The Science Museum, fully integrated into the network of centres, to which some of its exhibitions have begun to travel, will present three new proposals: The colors of the world, a collaboration with National Geographic that wants to highlight the variety of tonalities and nuances that are part of nature (from February 14 to April 10); Pixar Science, which kicks off collaboration with the Boston Museum of Science and will expose the creative process of popular animation studios (May 16-September 3), and NanoCosmos. The latter has as master of ceremonies the artist and writer Michael Benson, who through the use of scanning electron microscopes obtains images of the reality hidden from the human eye that hides in the flora and fauna (as of June 2023).

The big premiere of the season, in collaboration with La Cinémathèque Française, will be Top Secret.

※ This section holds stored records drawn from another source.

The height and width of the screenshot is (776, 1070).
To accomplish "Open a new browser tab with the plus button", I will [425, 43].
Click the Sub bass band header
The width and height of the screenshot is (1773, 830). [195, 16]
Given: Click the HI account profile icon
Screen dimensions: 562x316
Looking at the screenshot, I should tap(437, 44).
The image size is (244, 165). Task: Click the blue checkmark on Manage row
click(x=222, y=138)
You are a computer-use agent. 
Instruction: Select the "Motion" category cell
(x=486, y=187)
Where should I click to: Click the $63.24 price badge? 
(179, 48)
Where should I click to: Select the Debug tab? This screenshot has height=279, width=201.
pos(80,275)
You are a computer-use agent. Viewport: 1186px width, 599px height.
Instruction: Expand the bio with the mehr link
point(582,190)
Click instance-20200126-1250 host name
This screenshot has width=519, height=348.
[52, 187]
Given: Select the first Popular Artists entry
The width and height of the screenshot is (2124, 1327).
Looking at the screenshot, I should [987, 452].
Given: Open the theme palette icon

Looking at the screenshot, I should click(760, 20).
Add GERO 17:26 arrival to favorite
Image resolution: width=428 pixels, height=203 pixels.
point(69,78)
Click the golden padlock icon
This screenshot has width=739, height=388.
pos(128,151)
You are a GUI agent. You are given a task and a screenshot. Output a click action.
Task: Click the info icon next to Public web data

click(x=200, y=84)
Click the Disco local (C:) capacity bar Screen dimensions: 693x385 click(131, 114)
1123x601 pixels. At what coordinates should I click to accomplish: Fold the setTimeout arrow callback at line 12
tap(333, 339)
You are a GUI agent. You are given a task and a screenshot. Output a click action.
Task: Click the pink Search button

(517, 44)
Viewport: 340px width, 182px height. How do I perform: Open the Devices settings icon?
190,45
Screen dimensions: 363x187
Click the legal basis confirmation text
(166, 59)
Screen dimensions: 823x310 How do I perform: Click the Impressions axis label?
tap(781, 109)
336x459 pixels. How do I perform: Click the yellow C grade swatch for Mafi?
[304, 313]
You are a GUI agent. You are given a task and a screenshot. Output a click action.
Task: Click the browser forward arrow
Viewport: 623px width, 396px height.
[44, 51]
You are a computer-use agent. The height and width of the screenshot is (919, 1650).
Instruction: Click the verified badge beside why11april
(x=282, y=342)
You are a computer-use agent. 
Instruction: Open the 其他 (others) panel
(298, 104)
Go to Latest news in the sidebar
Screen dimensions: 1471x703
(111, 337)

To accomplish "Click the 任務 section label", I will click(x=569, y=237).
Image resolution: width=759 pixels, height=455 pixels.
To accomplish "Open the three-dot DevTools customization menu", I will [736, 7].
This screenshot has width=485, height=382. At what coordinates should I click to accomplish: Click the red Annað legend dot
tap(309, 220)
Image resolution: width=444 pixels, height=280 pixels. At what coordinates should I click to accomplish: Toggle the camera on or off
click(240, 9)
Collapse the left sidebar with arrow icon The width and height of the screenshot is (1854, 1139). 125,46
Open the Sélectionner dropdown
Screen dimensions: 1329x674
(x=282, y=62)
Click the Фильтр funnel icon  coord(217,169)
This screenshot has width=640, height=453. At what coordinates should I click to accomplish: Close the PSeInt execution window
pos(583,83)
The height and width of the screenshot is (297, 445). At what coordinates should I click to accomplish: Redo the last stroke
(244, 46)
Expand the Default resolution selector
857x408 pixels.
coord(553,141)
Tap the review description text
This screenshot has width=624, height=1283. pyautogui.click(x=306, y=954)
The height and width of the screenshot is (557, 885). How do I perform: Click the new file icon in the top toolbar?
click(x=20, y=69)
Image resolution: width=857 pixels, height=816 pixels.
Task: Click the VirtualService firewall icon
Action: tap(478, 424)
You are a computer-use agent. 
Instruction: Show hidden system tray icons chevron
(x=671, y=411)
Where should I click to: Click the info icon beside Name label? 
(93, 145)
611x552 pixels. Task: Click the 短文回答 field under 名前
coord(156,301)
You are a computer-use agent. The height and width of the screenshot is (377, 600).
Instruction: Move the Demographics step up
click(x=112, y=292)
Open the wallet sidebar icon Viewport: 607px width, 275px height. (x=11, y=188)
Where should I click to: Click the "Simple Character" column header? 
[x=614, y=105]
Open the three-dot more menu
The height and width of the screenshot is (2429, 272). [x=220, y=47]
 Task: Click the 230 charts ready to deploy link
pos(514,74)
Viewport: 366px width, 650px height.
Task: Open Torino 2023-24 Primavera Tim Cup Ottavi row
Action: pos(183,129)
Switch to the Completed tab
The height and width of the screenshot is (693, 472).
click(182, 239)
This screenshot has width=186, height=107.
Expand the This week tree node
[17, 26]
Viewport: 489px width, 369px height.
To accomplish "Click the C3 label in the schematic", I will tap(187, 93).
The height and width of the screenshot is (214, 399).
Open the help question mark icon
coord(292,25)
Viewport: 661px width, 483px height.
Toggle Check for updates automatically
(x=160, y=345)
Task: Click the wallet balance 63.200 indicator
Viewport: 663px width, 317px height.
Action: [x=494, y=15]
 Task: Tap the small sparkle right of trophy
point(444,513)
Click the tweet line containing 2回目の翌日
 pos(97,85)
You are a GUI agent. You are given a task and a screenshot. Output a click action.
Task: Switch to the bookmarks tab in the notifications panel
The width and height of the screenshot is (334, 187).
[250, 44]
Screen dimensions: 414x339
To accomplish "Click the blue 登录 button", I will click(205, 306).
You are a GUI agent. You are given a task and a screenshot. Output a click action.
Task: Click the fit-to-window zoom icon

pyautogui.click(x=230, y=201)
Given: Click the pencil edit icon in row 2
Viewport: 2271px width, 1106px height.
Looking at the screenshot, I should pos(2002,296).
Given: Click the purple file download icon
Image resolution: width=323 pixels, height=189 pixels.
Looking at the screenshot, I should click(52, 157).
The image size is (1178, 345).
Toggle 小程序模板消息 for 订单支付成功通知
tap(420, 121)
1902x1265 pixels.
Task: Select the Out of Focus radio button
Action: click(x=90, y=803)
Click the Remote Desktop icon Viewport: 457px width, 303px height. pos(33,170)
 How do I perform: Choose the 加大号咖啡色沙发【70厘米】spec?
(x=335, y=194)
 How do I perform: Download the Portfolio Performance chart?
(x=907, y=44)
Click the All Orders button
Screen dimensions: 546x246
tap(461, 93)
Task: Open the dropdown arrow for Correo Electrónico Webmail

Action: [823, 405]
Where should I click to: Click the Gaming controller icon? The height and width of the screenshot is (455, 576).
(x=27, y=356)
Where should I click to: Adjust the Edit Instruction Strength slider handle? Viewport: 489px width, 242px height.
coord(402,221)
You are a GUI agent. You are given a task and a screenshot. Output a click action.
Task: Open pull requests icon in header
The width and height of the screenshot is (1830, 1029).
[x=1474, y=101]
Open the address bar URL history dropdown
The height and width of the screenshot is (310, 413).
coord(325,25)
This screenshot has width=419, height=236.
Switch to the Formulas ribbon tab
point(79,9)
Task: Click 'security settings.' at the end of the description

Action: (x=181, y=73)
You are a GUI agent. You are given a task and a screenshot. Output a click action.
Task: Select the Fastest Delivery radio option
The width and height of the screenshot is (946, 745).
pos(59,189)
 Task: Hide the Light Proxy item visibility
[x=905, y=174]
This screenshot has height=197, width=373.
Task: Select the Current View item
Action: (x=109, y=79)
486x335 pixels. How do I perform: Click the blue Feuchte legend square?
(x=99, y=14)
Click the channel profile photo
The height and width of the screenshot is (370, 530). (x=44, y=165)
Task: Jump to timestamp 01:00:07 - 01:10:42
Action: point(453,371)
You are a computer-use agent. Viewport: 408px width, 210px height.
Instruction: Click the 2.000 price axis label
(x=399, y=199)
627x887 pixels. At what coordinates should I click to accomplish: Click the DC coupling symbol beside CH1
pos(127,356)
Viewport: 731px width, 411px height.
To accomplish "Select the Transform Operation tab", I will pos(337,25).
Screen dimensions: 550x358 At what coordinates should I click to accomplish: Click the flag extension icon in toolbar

Cinema and espionage, an exhibition that brings together real and fictional spies (Mata Hari, Carrie Mathison, James Bond or Edward Snowden), as well as a wide variety of objects, movies, series, drawings... with which it shows the extraordinary relationship that these characters have maintained with the seventh art throughout its history (from June to October 2023). Throughout the season, the aforementioned Expanded Visions (December 2022 to March 2023) and Gods, Magi and Wise Men (April-August 2023) can also be visited. And for the first time, the Madrid center opens its doors to science-themed exhibitions, such as the one dedicated to Nikola Tesla (from September to January) or Mamut. The giant of the ice age (from April to August).

Another twenty exhibitions will travel in the coming months through the different centers of the CaixaForum network, to which this year the one in Valencia has been added. Most have already been presented in previous seasons in Barcelona and Madrid, with exceptions such as 'El Jardín de Anglada-Camarasa', a new exhibition that will arrive in Palma de Mallorca in November and that, through paintings, drawings, engravings or clothing, explores the artist's interest in flowers.